Building lwid, an encrypted pastebin for static sites

Around me, a bunch of non-technical colleagues have been vibecoding dashboards — small static HTML apps with some charts, maybe a table pulling from a CSV. They all hit the same wall: sharing the result. Email the HTML file? Fragile, can’t update it. Push to GitHub Pages? Requires git literacy. Spin up a VPS? Overkill for a 200-line HTML file.

I wanted something where you give it a directory and get a URL back. So I built lwid.

lwid

What it is

Think plik but for static sites instead of files. You push a directory, you get a URL. Anyone with the URL can view it. You can update it. It expires in 7 days by default.

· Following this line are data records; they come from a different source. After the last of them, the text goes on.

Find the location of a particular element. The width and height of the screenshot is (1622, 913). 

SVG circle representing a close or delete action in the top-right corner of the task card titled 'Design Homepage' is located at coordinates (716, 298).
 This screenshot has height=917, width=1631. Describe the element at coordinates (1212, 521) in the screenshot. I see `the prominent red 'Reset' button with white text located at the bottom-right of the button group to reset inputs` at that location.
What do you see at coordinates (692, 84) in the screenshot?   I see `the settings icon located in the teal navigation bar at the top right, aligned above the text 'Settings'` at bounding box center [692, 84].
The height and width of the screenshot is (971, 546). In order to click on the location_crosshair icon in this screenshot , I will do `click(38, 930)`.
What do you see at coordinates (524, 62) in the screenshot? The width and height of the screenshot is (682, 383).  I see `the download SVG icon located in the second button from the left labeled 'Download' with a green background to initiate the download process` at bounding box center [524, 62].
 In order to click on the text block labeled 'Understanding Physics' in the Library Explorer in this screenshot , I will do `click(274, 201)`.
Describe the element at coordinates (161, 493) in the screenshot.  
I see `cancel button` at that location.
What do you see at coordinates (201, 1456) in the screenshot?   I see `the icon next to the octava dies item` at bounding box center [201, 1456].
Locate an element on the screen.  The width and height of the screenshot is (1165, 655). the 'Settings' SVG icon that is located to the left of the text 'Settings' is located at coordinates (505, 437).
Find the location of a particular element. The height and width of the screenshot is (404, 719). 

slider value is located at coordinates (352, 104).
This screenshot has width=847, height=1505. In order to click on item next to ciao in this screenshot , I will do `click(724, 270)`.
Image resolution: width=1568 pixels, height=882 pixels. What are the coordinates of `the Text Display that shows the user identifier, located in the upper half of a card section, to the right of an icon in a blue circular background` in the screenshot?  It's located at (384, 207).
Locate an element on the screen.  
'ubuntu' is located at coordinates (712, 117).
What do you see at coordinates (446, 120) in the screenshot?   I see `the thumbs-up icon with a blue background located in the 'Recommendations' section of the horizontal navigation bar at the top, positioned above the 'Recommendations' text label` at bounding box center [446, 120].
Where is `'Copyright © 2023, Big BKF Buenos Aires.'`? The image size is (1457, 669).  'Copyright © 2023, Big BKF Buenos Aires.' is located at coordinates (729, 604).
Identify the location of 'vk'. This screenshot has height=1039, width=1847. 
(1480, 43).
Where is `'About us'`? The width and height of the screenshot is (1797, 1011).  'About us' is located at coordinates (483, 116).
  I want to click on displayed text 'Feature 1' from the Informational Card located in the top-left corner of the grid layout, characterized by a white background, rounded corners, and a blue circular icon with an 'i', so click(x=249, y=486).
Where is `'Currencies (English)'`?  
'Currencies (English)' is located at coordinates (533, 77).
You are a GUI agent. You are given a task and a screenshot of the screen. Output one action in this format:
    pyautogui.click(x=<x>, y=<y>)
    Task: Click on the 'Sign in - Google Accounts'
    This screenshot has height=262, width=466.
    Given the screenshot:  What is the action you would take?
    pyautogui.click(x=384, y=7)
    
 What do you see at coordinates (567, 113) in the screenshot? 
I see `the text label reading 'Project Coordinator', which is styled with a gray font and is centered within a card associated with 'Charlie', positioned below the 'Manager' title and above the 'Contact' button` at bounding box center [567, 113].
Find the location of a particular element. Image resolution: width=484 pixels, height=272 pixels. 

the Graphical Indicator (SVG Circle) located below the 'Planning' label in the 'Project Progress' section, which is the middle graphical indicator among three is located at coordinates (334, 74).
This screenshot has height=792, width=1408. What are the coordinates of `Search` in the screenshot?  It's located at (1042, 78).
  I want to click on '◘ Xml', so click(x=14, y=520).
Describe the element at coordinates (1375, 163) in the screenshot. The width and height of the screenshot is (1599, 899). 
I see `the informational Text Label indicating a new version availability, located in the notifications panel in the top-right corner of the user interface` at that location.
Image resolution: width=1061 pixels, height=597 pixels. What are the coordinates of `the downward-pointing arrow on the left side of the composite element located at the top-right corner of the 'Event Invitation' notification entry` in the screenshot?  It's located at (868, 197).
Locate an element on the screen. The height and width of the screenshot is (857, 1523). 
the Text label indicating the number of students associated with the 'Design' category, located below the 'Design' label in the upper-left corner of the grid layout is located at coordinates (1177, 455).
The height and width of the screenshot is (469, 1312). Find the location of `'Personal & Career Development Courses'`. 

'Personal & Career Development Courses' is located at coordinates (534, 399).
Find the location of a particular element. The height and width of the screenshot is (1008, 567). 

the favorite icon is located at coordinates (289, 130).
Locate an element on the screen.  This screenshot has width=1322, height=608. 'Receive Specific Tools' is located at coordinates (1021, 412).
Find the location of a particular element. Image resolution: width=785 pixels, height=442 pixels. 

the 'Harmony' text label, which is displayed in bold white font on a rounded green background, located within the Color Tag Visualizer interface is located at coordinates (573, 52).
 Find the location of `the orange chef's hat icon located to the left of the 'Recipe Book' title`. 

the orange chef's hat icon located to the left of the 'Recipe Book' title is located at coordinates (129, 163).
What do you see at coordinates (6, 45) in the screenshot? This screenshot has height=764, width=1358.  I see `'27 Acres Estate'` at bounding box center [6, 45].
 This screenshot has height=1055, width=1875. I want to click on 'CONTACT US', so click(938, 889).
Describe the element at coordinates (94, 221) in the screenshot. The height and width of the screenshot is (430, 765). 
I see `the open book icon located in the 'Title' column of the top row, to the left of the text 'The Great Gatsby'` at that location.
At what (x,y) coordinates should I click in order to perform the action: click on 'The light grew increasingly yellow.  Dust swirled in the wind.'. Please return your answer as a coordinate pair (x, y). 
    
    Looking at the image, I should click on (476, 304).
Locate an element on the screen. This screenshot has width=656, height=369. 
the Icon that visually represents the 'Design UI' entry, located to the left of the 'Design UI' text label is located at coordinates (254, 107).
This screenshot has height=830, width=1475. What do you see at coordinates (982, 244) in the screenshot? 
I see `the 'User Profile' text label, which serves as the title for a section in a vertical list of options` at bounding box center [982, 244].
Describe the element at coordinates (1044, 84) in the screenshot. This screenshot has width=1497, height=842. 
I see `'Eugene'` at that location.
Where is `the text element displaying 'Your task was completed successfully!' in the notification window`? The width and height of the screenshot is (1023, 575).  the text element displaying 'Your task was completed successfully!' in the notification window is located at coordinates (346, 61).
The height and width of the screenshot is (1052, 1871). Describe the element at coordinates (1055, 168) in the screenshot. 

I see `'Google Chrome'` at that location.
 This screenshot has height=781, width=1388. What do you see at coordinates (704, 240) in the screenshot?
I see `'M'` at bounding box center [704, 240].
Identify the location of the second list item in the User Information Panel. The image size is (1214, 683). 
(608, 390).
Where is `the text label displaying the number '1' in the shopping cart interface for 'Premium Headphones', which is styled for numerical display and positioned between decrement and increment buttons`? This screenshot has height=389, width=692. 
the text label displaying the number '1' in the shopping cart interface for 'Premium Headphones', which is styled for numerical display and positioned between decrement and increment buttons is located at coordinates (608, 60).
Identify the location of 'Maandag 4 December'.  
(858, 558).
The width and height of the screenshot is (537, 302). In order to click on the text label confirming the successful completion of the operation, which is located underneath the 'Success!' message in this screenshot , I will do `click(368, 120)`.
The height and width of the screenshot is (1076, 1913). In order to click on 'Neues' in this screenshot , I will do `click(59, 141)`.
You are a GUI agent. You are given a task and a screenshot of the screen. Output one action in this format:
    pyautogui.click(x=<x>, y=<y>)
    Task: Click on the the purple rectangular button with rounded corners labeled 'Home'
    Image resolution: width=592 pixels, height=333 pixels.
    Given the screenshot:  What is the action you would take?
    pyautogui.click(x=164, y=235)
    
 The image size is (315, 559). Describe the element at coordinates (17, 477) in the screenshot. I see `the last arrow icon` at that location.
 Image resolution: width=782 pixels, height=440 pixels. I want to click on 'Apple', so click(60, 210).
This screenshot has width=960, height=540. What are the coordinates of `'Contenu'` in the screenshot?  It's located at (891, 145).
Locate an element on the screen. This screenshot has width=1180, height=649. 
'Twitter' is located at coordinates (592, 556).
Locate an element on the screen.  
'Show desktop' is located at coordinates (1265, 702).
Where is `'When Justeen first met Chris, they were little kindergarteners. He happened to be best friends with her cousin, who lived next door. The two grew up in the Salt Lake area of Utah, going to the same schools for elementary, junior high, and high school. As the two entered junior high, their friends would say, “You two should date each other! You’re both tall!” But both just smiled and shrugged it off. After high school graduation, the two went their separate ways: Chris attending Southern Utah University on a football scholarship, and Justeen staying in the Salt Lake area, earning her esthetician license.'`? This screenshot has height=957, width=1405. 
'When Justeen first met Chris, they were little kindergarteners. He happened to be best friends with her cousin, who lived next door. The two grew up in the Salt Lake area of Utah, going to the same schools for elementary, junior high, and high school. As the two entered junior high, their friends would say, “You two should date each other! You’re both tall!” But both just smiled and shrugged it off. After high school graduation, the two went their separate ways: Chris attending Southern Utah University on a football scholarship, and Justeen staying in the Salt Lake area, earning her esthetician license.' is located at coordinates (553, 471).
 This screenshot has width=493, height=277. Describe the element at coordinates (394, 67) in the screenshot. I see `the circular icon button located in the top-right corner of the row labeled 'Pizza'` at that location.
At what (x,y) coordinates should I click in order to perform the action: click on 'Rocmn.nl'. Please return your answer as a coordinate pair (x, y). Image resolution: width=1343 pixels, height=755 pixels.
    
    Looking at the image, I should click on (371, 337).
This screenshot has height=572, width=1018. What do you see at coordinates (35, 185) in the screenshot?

These dashboards often contain sensitive data — sales numbers, internal metrics, customer lists — so I didn’t want any of that sitting in plaintext on a server. The server is just a dumb blob store. It never sees your content. Everything is encrypted client-side before upload.

Here’s how it works:

Files are encrypted with AES-256-GCM in the browser (or CLI) before upload
The server stores opaque, content-addressed blobs — it has no idea what it’s hosting
The decryption key lives in the URL fragment (#key), which browsers never send to the server
Write access is gated by an Ed25519 signature, so the server can verify authorship without knowing the content

The URL looks like this:

https://lookwhatidid.xyz/p/{project-id}#{read-key}:{write-key}

On first load, the write key is automatically saved to localStorage and stripped from the URL — so you can’t accidentally leak write access by sharing your address bar. The share button defaults to a read-only URL, but can optionally include the write key if you want to collaborate.

Agentic first

The whole thing is designed to be driven by an AI agent. There’s a SKILL.md — a plain-text file that tells the agent exactly what lwid is, how to install it, and how to use it. Give the skill to your agent and it handles the rest: encrypt, upload, return a URL — no accounts, no config.

# The agent does this:
lwid push --server https://lookwhatidid.xyz
# → https://lookwhatidid.xyz/p/abc123#readkey:writekey

Stateful webapps

Static doesn’t have to mean stateless. lwid ships a JS library that exposes a key-value store and a blob store backed by encrypted S3 objects. Your app can persist data across sessions — still zero-knowledge, still no plaintext on the server.

import { kv } from "https://lookwhatidid.xyz/sdk.js";

await kv.set("last_run", new Date().toISOString());
const last = await kv.get("last_run");

Under the hood

The backend is a small Rust server (Axum) fronting S3-compatible storage. The shell SPA is vanilla JS — no framework. A Service Worker intercepts navigation and decrypts content on the fly inside a sandboxed iframe, which means the decryption key never touches the server even during rendering.

The CLI is also Rust, distributed as a single static binary.

lwid-common/   Crypto primitives (AES-256-GCM, Ed25519), CID utilities
lwid-server/   Axum HTTP server, blob storage, shell SPA
lwid-cli/      CLI binary — push, pull, clone, kv, blob

The source is on GitHub and there’s a SKILL.md you can hand to your agent. The live instance is at lookwhatidid.xyz.